PROBLEM DESCRIPTION: Set down every record below exactly as it stands, minus the pictures.

[Screenshot grounding data]

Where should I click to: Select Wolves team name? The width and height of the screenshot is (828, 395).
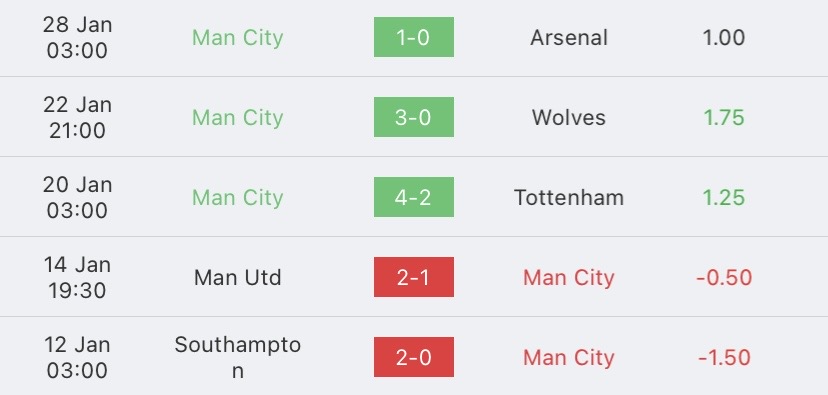569,117
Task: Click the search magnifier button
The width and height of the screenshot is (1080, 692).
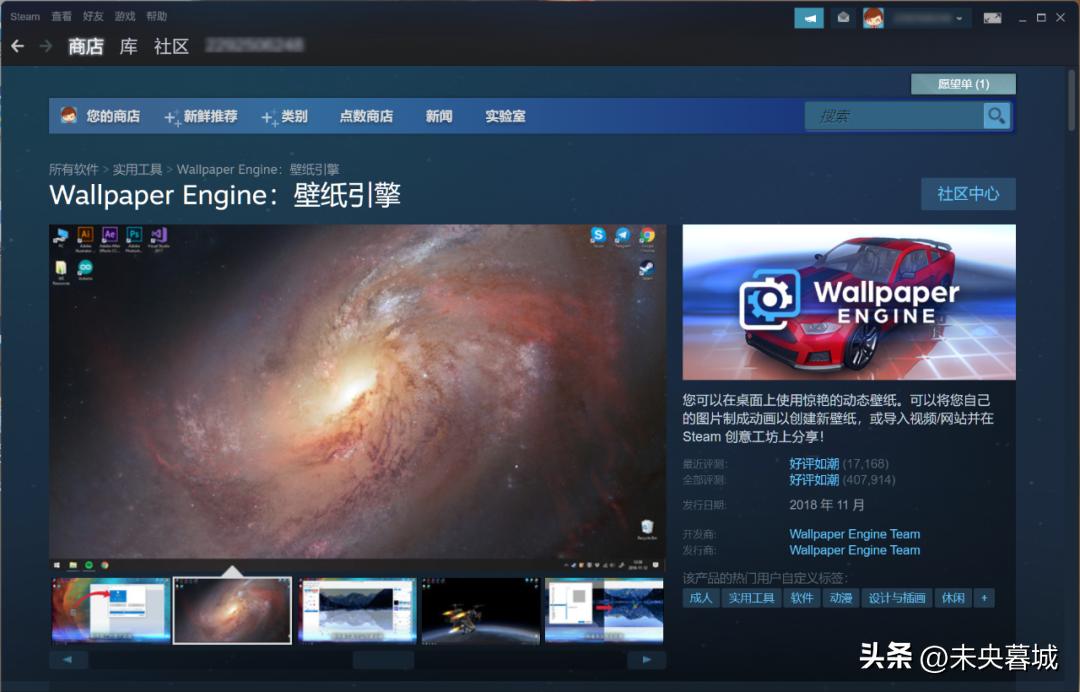Action: pyautogui.click(x=996, y=116)
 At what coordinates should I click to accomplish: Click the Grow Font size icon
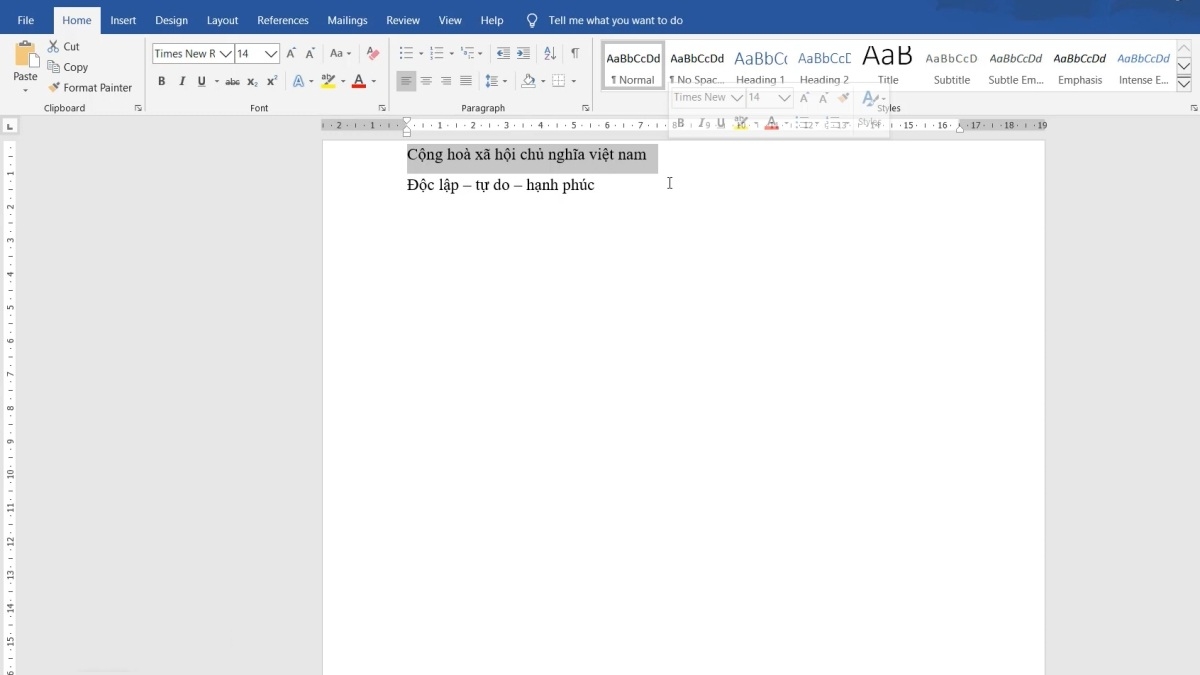291,54
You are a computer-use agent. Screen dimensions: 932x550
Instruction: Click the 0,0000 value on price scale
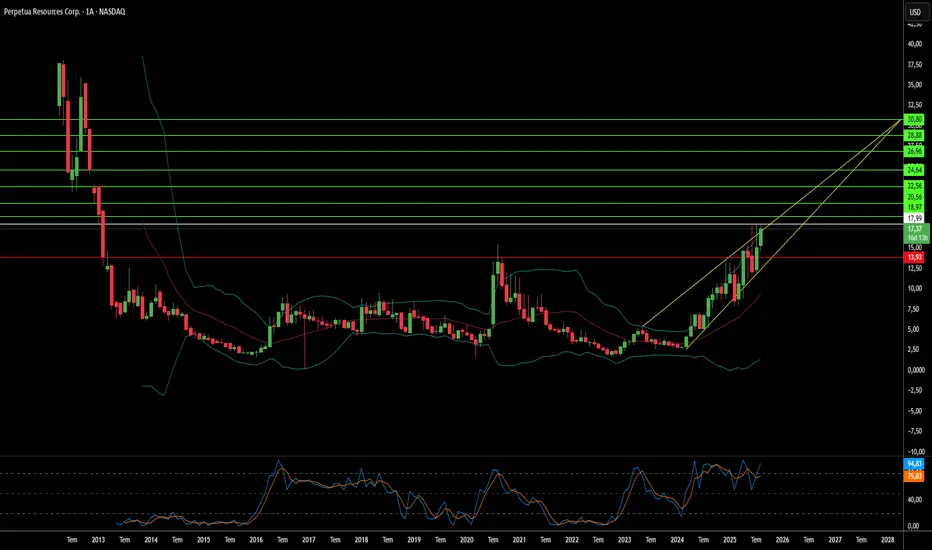click(913, 370)
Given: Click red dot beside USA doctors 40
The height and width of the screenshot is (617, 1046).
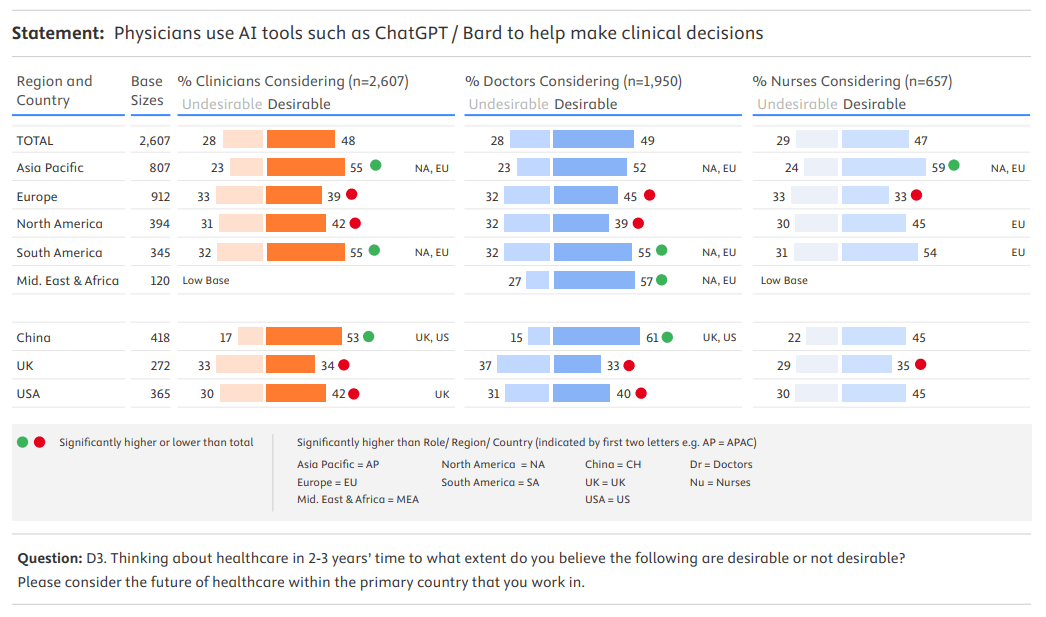Looking at the screenshot, I should [x=641, y=393].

TASK RESULT:
Where should I click to: Select Wolves team name? The width and height of the screenshot is (828, 395).
569,117
Task: Click the search magnifier button
The width and height of the screenshot is (1080, 692).
Action: pyautogui.click(x=996, y=116)
 At what coordinates should I click to accomplish: Click the Grow Font size icon
291,54
You are a computer-use agent. Screen dimensions: 932x550
Instruction: Click the 0,0000 value on price scale
click(913, 370)
Given: Click red dot beside USA doctors 40
The height and width of the screenshot is (617, 1046).
Looking at the screenshot, I should [x=641, y=393].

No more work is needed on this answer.